Copy exactly the lines that run from the one containing "Go back with the left arrow button" through the end of the entries, both ends included.

━━━

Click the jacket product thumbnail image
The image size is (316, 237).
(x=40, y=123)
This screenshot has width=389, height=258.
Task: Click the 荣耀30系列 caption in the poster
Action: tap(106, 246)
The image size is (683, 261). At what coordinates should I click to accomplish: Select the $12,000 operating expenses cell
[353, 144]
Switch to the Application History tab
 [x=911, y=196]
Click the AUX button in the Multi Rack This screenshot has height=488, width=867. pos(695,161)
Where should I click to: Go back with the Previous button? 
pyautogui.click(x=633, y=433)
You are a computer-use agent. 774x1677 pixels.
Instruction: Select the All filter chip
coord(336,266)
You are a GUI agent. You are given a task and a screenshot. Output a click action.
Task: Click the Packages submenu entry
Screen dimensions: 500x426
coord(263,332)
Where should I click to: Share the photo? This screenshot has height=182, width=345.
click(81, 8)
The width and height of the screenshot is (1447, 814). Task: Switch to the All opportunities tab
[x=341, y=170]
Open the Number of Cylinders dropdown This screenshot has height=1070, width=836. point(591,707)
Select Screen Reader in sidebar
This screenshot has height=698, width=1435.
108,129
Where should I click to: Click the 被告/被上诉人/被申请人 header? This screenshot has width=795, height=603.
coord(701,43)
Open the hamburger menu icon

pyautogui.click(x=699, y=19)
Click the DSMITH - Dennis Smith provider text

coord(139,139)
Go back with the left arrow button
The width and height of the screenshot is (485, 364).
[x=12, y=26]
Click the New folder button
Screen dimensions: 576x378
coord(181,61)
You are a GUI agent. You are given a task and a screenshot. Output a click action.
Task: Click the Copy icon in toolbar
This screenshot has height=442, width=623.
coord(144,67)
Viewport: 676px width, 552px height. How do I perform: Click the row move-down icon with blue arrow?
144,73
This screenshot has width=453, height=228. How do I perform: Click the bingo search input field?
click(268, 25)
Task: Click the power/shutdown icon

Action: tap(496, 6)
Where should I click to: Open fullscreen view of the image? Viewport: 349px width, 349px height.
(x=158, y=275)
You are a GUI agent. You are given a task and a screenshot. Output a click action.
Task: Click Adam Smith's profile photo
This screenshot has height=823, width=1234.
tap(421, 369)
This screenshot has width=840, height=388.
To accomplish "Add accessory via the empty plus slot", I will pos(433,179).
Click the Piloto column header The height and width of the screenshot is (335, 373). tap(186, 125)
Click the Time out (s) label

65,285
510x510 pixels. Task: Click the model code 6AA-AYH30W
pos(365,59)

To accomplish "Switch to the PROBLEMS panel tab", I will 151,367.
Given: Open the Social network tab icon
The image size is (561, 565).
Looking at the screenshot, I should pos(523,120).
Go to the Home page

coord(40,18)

━━━

# Task result
Go back with the left arrow button
The width and height of the screenshot is (485, 364).
[x=12, y=26]
Click the New folder button
Screen dimensions: 576x378
coord(181,61)
You are a GUI agent. You are given a task and a screenshot. Output a click action.
Task: Click the Copy icon in toolbar
This screenshot has height=442, width=623.
coord(144,67)
Viewport: 676px width, 552px height. How do I perform: Click the row move-down icon with blue arrow?
144,73
This screenshot has width=453, height=228. How do I perform: Click the bingo search input field?
click(268, 25)
Task: Click the power/shutdown icon

Action: tap(496, 6)
Where should I click to: Open fullscreen view of the image? Viewport: 349px width, 349px height.
(x=158, y=275)
You are a GUI agent. You are given a task and a screenshot. Output a click action.
Task: Click Adam Smith's profile photo
This screenshot has height=823, width=1234.
tap(421, 369)
This screenshot has width=840, height=388.
To accomplish "Add accessory via the empty plus slot", I will pos(433,179).
Click the Piloto column header The height and width of the screenshot is (335, 373). tap(186, 125)
Click the Time out (s) label

65,285
510x510 pixels. Task: Click the model code 6AA-AYH30W
pos(365,59)

To accomplish "Switch to the PROBLEMS panel tab", I will 151,367.
Given: Open the Social network tab icon
The image size is (561, 565).
Looking at the screenshot, I should pos(523,120).
Go to the Home page

coord(40,18)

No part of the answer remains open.